To LGBTQ+ people in Malaysia (and honestly, Southeast Asia as a whole), “coming out” is a foreign phenomenon. Literally. In more accepting countries, predominantly in the West, coming out is a celebration of one’s identity. Here, such a celebration could cost someone everything: career opportunities, social standing, and even a life. In a country where only recently women were caned for lesbian sex, a gay press officer was outed and harassed online, and the bodies of transgender women are found daily, violence against the “other” is so normalized that it can be easy for these “others” themselves to forget how to be anything but violent towards themselves. How can we celebrate our identity if everything around us serves as a reminder that we are not welcome here, the place we call home? How can we feel secure in our own skin in a state which does not recognize it and by extension, us, as legitimate?
In the early days of my adolescence, I remember that there are two things I told myself most. The first: “It could be worse.” And it could. I spoke openly about my experiences with lesbianism around close friends, but I wasn’t visibly queer. This didn’t mean I didn’t have friends who empathized. I’ll admit that I’m lucky enough to grow up a digital native, where the community is only ever a few clicks–and several bad experiences–away.

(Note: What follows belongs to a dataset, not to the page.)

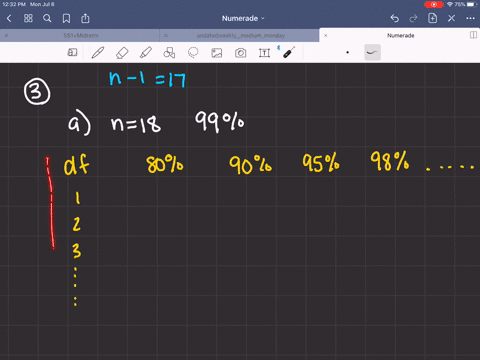This screenshot has width=480, height=360.
Task: Open the Camera tool
Action: [240, 53]
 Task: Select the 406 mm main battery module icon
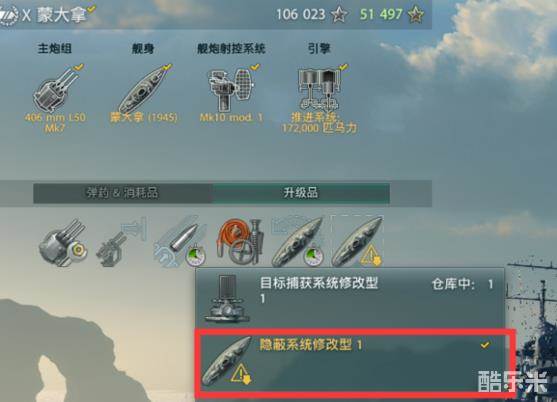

The first fellow LGBTQ+ people I found, I found online, in forums and tweet threads, Tumblr reblogs, and recycled textposts on Instagram. I had unfettered access to the web, and my parents trusted me enough to be discerning about the kind of media I consumed, so I never monitored it. (If they’d just looked a little closer, they might have suspected, but even if they had, I was good at choosing films which didn’t exactly leap out of the screen screaming Gay, Gay, Gay.) I was lonely. Sure, I was miserable. I didn’t know anybody in real life who really understood me.

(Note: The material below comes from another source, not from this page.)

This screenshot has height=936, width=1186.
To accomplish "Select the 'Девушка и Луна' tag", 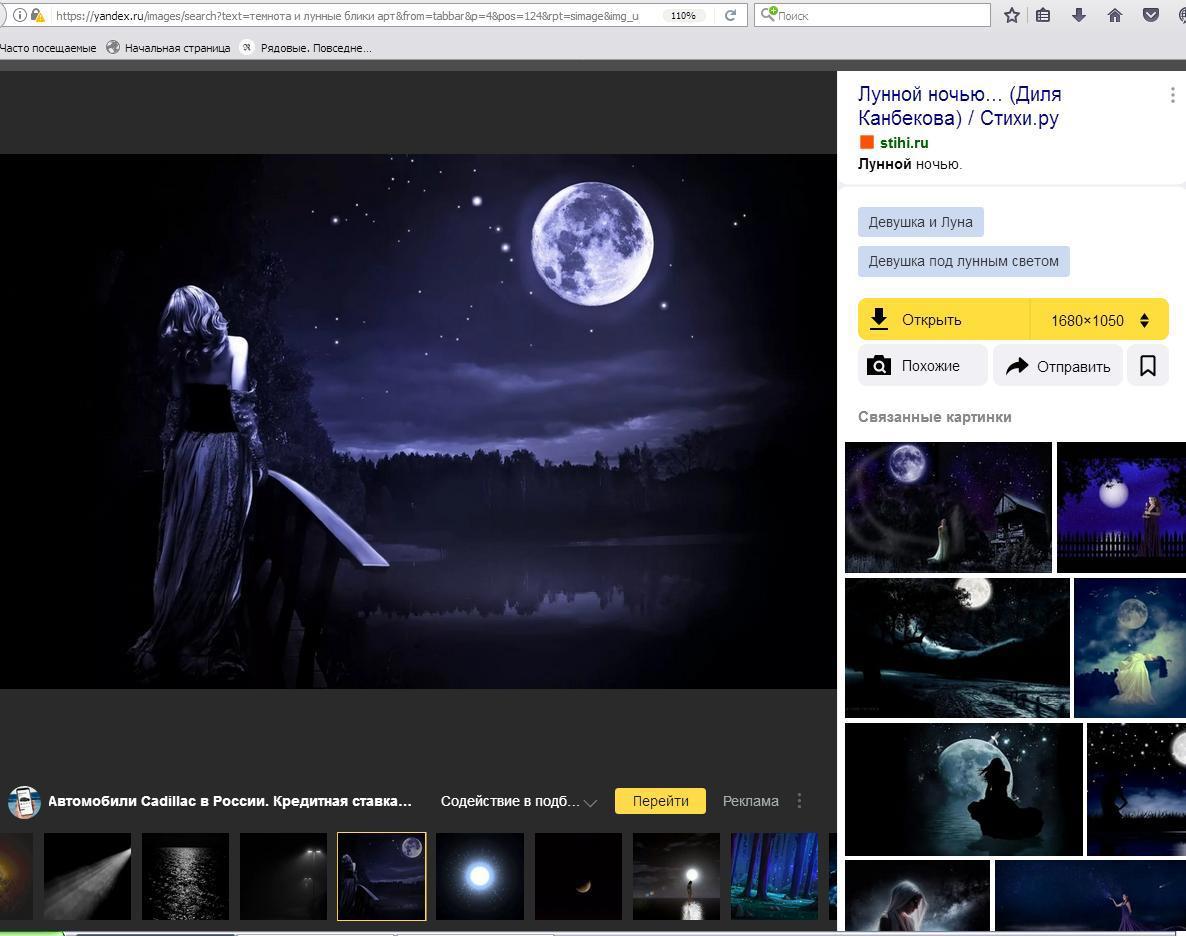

Whenever we played Truth or Dare in school, I always tried to sit out. “Who was your first kiss? Which boy do you find most attractive in this room?” I wanted to tell them I’d never had my first kiss, that I probably never would till I was in college, overseas and far away enough that the residual religious-cultural-filial guilt couldn’t chase me. I wanted to tell them I couldn’t find boys attractive at all; I’d tried my whole life, I really had. I wanted to scream. I couldn’t. It could be worse. I was alive, wasn’t I? I was alright. Mostly.
The other thing I told myself was something I still tell myself, every day. “It will get better.” Just a few more years, I’d think. A few more years of hiding and swallowing my anger and not looking at my parents in the eye when they asked me about school or friends or when they said, “you’ll be a mother someday, too.” A few more years of school, and then I would be on a plane to someplace else, someplace safe. “Safe” was the keyword here. When you grow up as an “other,” you learn to lean on yourself for comfort. You learn self-sufficiency, often to a fault. You learn to whittle your closet down into a makeshift shelter, take comfort in its four walls. You learn to savor moments of joy like rare fruit: sweet, sure, but hardly ever in season.
I used to think it was either-or. Safety, or visibility. Responsibility or recognition. If I played my part just right, I was sure it would pay off. Just a few more years, and then the door would swing open on its own. I convinced myself that shutting myself away was only a temporary trade-off for a future where I could be whatever I wanted to be with whoever I wanted to be with. It will get better. Like a mantra, over and over, every night, for nights on end. It will get better. It will get better.
If that was all I had, the vague promise of future safety, I’m pretty sure I still would have made it this far. As I said, a lot of us grow up leaning on ourselves for comfort. We don’t need anything else, not strictly. But I did have something else, something which brought me even more comfort than my own meager ambitions and consolations. I had friends. I had a family, not of the flesh, but shared experience.
Because the thing is that once you’re used to living in a closet, you start recognizing other people who are, too. LGBTQ+ people are good at finding each other, for very much the same reasons I imagine animals flock: because there is safety, however transient, in numbers. (Not too many, though, or the police will come calling and look, there goes another gay bar. Another haven for us “others” disappearing into the mouth of an institution which does not see us as human.) Speaking from experience, we also have an alarmingly high rate of natural propinquity, which is to say we often come together even before we understand how or why. About half of the friends I have now who identify as part of the community, I knew from well before we respectively realized who we were. It used to be that I was the only openly gay person in most of my friend groups. Now, I’ve had to stop joking that X friend is the token cishet because almost everybody I’ve made that quip about has come out months later!
Dear closeted comrades: over this quarantine, I hope you’re safe. Living inside your own head can be an intensely solitary experience, and my heart goes out to every queer person who does not have somebody to turn to at this already deeply isolating time. Know this–there are more people like you than you think, and we will always find each other.
There’s a Malay proverb well-loved by students of all ages here, because of how easy it is to memorize for essays: “Berat sama dipikul, ringan sama dijinjing.” In essence, it says that all burdens are easier to bear when they are shared. The road ahead may be bleak, and the end might not be what we were promised when we first set out, but I’d like your company all the same till we get there.